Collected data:
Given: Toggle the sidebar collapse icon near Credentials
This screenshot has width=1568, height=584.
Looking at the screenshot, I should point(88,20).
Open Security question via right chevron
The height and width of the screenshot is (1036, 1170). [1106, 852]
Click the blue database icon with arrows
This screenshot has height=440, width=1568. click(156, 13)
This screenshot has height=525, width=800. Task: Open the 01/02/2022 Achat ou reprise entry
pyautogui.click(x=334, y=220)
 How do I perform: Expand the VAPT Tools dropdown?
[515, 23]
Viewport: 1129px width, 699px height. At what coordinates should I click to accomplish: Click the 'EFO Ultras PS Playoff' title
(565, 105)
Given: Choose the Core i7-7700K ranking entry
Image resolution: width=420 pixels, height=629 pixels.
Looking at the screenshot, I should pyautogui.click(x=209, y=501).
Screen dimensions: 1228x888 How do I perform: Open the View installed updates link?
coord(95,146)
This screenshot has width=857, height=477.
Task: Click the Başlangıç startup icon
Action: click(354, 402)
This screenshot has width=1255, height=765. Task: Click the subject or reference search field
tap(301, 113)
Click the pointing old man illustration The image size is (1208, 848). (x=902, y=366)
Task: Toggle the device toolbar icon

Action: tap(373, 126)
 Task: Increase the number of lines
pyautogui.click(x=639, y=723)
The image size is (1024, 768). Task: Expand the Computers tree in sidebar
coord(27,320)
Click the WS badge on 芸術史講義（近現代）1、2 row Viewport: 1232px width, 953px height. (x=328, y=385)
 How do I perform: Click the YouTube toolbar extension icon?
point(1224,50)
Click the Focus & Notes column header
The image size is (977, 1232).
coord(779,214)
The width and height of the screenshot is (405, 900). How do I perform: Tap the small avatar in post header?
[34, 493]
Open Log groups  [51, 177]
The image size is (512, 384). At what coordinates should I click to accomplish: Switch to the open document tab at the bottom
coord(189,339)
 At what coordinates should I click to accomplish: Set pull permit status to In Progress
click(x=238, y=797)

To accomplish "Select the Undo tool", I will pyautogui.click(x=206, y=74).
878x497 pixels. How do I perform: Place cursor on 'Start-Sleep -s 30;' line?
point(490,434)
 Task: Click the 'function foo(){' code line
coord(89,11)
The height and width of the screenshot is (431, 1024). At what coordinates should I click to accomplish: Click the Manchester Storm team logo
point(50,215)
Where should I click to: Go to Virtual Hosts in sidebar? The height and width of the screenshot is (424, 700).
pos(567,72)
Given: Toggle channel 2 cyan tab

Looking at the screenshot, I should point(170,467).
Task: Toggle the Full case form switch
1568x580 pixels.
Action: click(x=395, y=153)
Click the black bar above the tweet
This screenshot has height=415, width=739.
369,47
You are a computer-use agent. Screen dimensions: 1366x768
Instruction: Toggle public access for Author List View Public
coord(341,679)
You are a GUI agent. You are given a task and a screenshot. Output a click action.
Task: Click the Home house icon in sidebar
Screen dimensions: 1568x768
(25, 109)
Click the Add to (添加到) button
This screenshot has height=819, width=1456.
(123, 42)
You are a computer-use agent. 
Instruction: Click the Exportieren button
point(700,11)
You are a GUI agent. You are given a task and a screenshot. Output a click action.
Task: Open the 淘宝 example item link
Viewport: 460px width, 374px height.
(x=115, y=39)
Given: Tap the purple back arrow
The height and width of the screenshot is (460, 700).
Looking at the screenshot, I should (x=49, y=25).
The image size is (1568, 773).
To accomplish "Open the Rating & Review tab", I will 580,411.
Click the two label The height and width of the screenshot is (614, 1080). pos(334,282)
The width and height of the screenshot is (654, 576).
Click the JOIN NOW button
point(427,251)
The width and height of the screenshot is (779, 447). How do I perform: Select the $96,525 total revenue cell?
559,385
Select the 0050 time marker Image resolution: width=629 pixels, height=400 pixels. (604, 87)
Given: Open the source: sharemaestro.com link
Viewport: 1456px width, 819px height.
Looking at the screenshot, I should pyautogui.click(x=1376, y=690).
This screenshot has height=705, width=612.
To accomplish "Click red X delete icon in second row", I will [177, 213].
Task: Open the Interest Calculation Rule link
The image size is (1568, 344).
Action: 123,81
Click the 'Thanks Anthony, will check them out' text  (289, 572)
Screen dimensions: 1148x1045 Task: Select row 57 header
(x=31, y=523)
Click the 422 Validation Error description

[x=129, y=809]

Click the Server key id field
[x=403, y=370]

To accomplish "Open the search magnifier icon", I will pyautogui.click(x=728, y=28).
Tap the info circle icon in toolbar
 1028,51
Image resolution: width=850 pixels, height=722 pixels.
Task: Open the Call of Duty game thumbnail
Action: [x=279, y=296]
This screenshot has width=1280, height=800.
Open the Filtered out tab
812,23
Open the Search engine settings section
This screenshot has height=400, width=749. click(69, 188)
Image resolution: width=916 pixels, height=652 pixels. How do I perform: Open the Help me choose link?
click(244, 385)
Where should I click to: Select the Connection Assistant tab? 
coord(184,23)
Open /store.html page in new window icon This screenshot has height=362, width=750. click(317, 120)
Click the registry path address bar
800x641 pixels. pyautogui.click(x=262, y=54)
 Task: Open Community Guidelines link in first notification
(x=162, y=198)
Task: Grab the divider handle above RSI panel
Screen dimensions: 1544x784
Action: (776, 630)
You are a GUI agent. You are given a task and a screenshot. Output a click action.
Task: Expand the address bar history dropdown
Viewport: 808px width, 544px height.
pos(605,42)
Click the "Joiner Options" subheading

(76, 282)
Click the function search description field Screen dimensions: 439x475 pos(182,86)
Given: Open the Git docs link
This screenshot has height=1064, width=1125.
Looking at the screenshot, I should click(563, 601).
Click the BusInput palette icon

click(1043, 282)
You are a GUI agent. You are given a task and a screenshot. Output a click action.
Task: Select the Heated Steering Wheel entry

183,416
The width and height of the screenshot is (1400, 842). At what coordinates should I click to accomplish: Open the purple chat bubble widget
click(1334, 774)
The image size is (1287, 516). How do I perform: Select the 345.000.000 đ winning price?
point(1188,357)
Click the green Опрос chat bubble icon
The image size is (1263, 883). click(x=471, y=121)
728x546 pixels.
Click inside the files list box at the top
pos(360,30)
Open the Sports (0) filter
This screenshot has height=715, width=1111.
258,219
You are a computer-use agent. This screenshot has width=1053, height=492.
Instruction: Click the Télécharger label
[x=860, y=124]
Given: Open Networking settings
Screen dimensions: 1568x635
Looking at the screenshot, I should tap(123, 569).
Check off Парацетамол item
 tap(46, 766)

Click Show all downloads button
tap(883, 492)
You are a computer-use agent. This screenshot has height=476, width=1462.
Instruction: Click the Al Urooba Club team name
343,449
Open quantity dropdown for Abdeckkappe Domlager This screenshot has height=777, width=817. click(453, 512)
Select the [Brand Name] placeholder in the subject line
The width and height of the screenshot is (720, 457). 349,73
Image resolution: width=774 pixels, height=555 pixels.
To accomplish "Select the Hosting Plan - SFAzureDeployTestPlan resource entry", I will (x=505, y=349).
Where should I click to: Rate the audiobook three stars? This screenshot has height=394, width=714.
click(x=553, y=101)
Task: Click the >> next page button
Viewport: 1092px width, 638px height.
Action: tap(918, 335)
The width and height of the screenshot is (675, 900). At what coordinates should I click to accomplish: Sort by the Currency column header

● **What the exercise asks**:
Count the lines in the entries above that contain the string "field". Reply with the number alone.

● **Result for this task**:
3